Na rundę w Wielkiej Brytanii Williams przyjechał z całkowicie odświeżoną wersją modelu FW44 w zupełnie innej koncepcji, która jest połączeniem rozwiązań znanych z Red Bulla i Ferrari. Zespół był w stanie przygotować jedynie pojedynczy pakiet poprawek, który trafił do Alexa Albona, spisującego się lepiej od Nicholasa Latifiego w sezonie 2022.

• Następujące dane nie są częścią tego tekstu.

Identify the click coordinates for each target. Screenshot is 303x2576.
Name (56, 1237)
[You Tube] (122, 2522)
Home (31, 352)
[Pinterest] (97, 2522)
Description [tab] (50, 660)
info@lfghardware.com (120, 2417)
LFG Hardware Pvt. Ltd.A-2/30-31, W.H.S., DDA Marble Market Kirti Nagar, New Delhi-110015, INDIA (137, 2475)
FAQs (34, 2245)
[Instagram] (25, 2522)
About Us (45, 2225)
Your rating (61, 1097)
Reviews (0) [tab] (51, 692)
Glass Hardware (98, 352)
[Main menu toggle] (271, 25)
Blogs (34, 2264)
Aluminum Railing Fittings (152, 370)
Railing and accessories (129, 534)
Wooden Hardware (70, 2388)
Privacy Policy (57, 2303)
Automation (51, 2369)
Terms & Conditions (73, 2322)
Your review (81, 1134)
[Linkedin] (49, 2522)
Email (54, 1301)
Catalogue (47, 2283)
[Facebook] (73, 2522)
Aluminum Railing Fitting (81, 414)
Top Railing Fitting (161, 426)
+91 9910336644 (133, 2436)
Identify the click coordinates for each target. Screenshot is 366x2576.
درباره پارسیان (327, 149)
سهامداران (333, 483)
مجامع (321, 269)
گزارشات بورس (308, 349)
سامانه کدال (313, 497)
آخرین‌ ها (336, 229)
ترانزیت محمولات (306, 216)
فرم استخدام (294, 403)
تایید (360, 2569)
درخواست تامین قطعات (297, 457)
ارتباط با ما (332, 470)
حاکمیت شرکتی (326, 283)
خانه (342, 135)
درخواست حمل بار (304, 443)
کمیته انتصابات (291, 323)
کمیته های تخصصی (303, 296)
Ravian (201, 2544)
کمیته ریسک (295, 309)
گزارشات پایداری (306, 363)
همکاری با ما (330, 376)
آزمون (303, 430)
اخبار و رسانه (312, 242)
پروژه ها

Wypadek Taja, jaki wydarzył się na starcie rywalizacji na Silverstone, pokrzyżował plany podopiecznym Josta Capito, uszkadzając niektóre z nowych elementów. Z tego powodu istniało ryzyko, iż drugi kierowca słynnego składu będzie musiał jeździć wolniejszą konstrukcją dłużej, niż zakładano.

Ostatecznie jednak Williamsowi udało się zakończyć prace nad kolejnym zestawem jeszcze przed podwójnym głowaczem double-headerem na Paul Ricard oraz Hungaroringu, przez co Kanadyjczyk dostanie lepsze komponenty już w tym tygodniu.

- Po wprowadzeniu nowych części do bolidu Alexa kilka tygodni temu teraz możemy już wyposażyć obie maszyny w poprawki - potwierdził Dave Rosbon, szef działu osiągów. - Chociaż pogoda na Silverstone i format sprinterski w Austrii nie były idealne do przetestowania ich, mamy zachęcające dane i jesteśmy pewni, że wykonaliśmy krok do przodu. Przy zapewne suchych i ciepłych warunkach wykorzystamy piątek na zapoznanie Nicky'ego z pakietem oraz na kolejne próby zrozumienia usprawnionych elementów.

- Jestem bardzo podekscytowany wizytą we Francji, bo to pierwszy wyścig, który przejadę z poprawkami - dodał Nicholas Latifi. - Widzieliśmy, że bolid Alexa dawał pozytywne znaki, więc nie mogę się doczekać pierwszych prób. Mamy nadzieję, że nasze tempo ulegnie poprawie i będziemy w grze.